(Provided data):

● ● ● ● ●

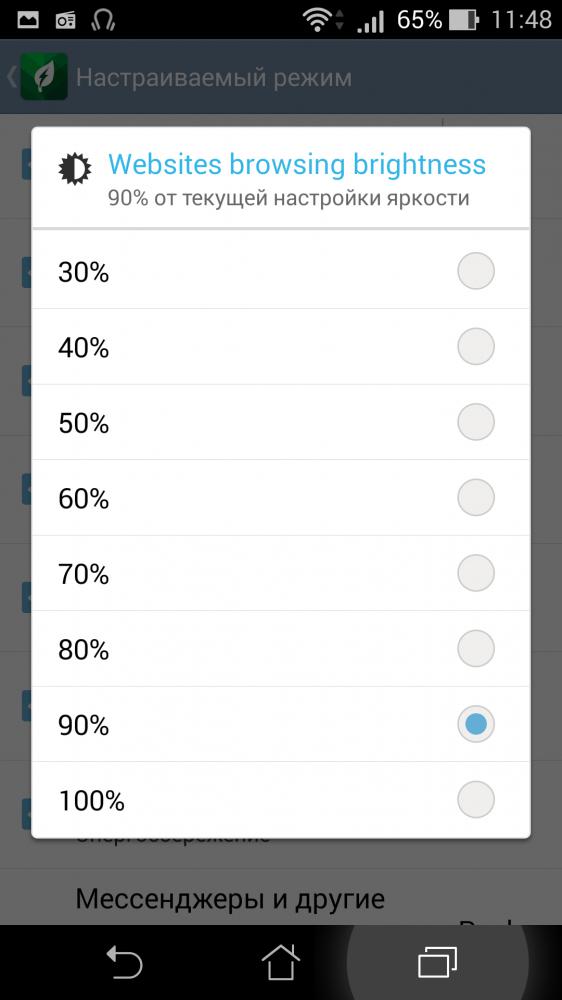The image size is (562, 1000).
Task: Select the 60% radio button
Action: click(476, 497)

● ● ● ● ●

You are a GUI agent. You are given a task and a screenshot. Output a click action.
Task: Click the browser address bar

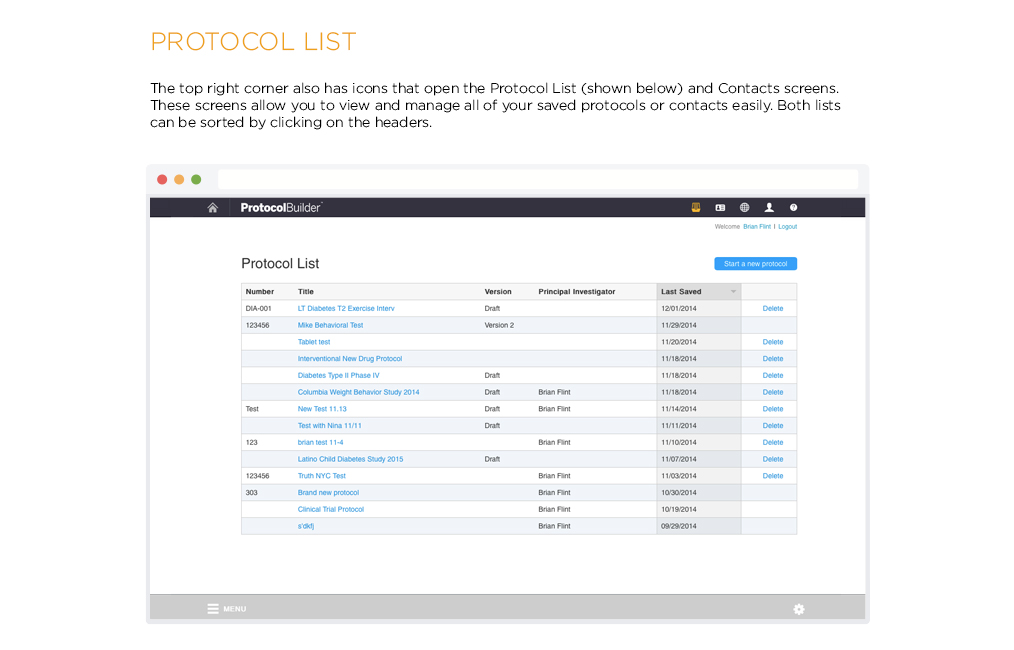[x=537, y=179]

● ● ● ● ●

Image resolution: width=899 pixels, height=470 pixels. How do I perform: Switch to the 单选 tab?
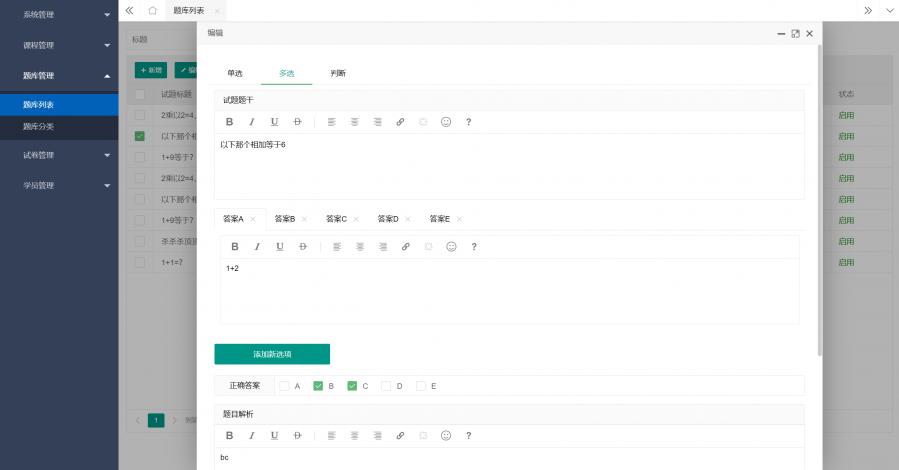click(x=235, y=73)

● ● ● ● ●

(Brief): Starting at the line containing "The image size is (562, 1000)." and ending at the line containing "Action: click(476, 497)", copy those lines from the records word for word, leaving out the picture.

(Solution for this problem):
The image size is (562, 1000).
Task: Select the 60% radio button
Action: click(476, 497)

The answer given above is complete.